*** Opening STORED DATA ***
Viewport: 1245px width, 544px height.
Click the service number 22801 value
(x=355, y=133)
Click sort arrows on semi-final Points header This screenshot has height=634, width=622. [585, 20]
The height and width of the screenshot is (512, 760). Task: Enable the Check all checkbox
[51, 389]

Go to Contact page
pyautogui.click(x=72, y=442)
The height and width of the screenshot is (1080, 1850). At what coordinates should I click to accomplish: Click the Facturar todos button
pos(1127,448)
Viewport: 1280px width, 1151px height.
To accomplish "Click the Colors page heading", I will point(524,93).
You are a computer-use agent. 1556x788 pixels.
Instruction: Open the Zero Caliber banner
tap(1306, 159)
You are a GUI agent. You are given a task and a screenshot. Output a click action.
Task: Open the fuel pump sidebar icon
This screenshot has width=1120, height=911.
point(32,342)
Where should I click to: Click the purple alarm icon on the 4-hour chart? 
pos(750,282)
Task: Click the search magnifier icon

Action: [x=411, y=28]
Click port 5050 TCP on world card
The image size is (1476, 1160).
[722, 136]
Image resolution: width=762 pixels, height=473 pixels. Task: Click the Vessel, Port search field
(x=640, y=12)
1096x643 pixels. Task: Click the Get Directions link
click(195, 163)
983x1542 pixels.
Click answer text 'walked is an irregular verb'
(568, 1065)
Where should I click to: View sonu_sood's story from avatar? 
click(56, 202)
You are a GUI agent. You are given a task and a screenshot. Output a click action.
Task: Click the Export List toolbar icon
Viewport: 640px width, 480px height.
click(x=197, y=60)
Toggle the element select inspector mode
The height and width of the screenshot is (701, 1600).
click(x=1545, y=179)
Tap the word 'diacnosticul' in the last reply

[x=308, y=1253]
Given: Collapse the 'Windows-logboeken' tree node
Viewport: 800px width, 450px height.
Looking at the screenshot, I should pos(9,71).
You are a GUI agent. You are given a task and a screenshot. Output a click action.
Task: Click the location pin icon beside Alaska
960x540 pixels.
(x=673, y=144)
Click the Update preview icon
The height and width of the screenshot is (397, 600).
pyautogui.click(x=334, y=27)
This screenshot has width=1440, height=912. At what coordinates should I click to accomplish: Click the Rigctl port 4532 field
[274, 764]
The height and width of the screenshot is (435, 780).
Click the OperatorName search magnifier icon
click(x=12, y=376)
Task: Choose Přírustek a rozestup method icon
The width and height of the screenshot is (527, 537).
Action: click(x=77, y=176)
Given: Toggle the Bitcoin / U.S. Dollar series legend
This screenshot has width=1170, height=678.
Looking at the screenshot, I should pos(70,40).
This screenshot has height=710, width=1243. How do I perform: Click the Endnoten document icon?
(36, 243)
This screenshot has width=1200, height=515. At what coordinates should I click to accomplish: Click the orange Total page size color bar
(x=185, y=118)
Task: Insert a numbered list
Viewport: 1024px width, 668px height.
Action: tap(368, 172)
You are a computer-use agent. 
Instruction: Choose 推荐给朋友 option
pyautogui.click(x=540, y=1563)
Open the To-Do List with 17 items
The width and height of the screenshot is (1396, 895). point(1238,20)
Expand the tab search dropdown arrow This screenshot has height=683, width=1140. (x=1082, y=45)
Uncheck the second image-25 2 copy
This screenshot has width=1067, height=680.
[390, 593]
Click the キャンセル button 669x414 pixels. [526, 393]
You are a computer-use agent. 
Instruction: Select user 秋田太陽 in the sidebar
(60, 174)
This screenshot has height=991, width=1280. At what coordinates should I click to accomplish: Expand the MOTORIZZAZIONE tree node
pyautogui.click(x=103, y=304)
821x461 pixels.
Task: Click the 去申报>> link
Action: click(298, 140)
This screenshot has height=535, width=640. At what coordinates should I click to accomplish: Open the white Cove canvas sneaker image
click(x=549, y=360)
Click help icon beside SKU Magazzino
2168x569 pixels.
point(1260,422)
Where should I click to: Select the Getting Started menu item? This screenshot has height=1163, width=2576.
*** Closing STORED DATA ***
▶ WHAT YOU SHOULD DO
Return the entries above, every line intact.

▶ RESPONSE FOR THIS EXERCISE
Viewport: 1245px width, 544px height.
Click the service number 22801 value
(x=355, y=133)
Click sort arrows on semi-final Points header This screenshot has height=634, width=622. [585, 20]
The height and width of the screenshot is (512, 760). Task: Enable the Check all checkbox
[51, 389]

Go to Contact page
pyautogui.click(x=72, y=442)
The height and width of the screenshot is (1080, 1850). At what coordinates should I click to accomplish: Click the Facturar todos button
pos(1127,448)
Viewport: 1280px width, 1151px height.
To accomplish "Click the Colors page heading", I will point(524,93).
You are a computer-use agent. 1556x788 pixels.
Instruction: Open the Zero Caliber banner
tap(1306, 159)
You are a GUI agent. You are given a task and a screenshot. Output a click action.
Task: Open the fuel pump sidebar icon
This screenshot has width=1120, height=911.
point(32,342)
Where should I click to: Click the purple alarm icon on the 4-hour chart? 
pos(750,282)
Task: Click the search magnifier icon

Action: [x=411, y=28]
Click port 5050 TCP on world card
The image size is (1476, 1160).
[722, 136]
Image resolution: width=762 pixels, height=473 pixels. Task: Click the Vessel, Port search field
(x=640, y=12)
1096x643 pixels. Task: Click the Get Directions link
click(195, 163)
983x1542 pixels.
Click answer text 'walked is an irregular verb'
(568, 1065)
Where should I click to: View sonu_sood's story from avatar? 
click(56, 202)
You are a GUI agent. You are given a task and a screenshot. Output a click action.
Task: Click the Export List toolbar icon
Viewport: 640px width, 480px height.
click(x=197, y=60)
Toggle the element select inspector mode
The height and width of the screenshot is (701, 1600).
click(x=1545, y=179)
Tap the word 'diacnosticul' in the last reply

[x=308, y=1253]
Given: Collapse the 'Windows-logboeken' tree node
Viewport: 800px width, 450px height.
Looking at the screenshot, I should pos(9,71).
You are a GUI agent. You are given a task and a screenshot. Output a click action.
Task: Click the location pin icon beside Alaska
960x540 pixels.
(x=673, y=144)
Click the Update preview icon
The height and width of the screenshot is (397, 600).
pyautogui.click(x=334, y=27)
This screenshot has width=1440, height=912. At what coordinates should I click to accomplish: Click the Rigctl port 4532 field
[274, 764]
The height and width of the screenshot is (435, 780).
Click the OperatorName search magnifier icon
click(x=12, y=376)
Task: Choose Přírustek a rozestup method icon
The width and height of the screenshot is (527, 537).
Action: click(x=77, y=176)
Given: Toggle the Bitcoin / U.S. Dollar series legend
This screenshot has width=1170, height=678.
Looking at the screenshot, I should pos(70,40).
This screenshot has height=710, width=1243. How do I perform: Click the Endnoten document icon?
(36, 243)
This screenshot has width=1200, height=515. At what coordinates should I click to accomplish: Click the orange Total page size color bar
(x=185, y=118)
Task: Insert a numbered list
Viewport: 1024px width, 668px height.
Action: tap(368, 172)
You are a computer-use agent. 
Instruction: Choose 推荐给朋友 option
pyautogui.click(x=540, y=1563)
Open the To-Do List with 17 items
The width and height of the screenshot is (1396, 895). point(1238,20)
Expand the tab search dropdown arrow This screenshot has height=683, width=1140. (x=1082, y=45)
Uncheck the second image-25 2 copy
This screenshot has width=1067, height=680.
[390, 593]
Click the キャンセル button 669x414 pixels. [526, 393]
You are a computer-use agent. 
Instruction: Select user 秋田太陽 in the sidebar
(60, 174)
This screenshot has height=991, width=1280. At what coordinates should I click to accomplish: Expand the MOTORIZZAZIONE tree node
pyautogui.click(x=103, y=304)
821x461 pixels.
Task: Click the 去申报>> link
Action: click(298, 140)
This screenshot has height=535, width=640. At what coordinates should I click to accomplish: Open the white Cove canvas sneaker image
click(x=549, y=360)
Click help icon beside SKU Magazzino
2168x569 pixels.
point(1260,422)
Where should I click to: Select the Getting Started menu item? This screenshot has height=1163, width=2576.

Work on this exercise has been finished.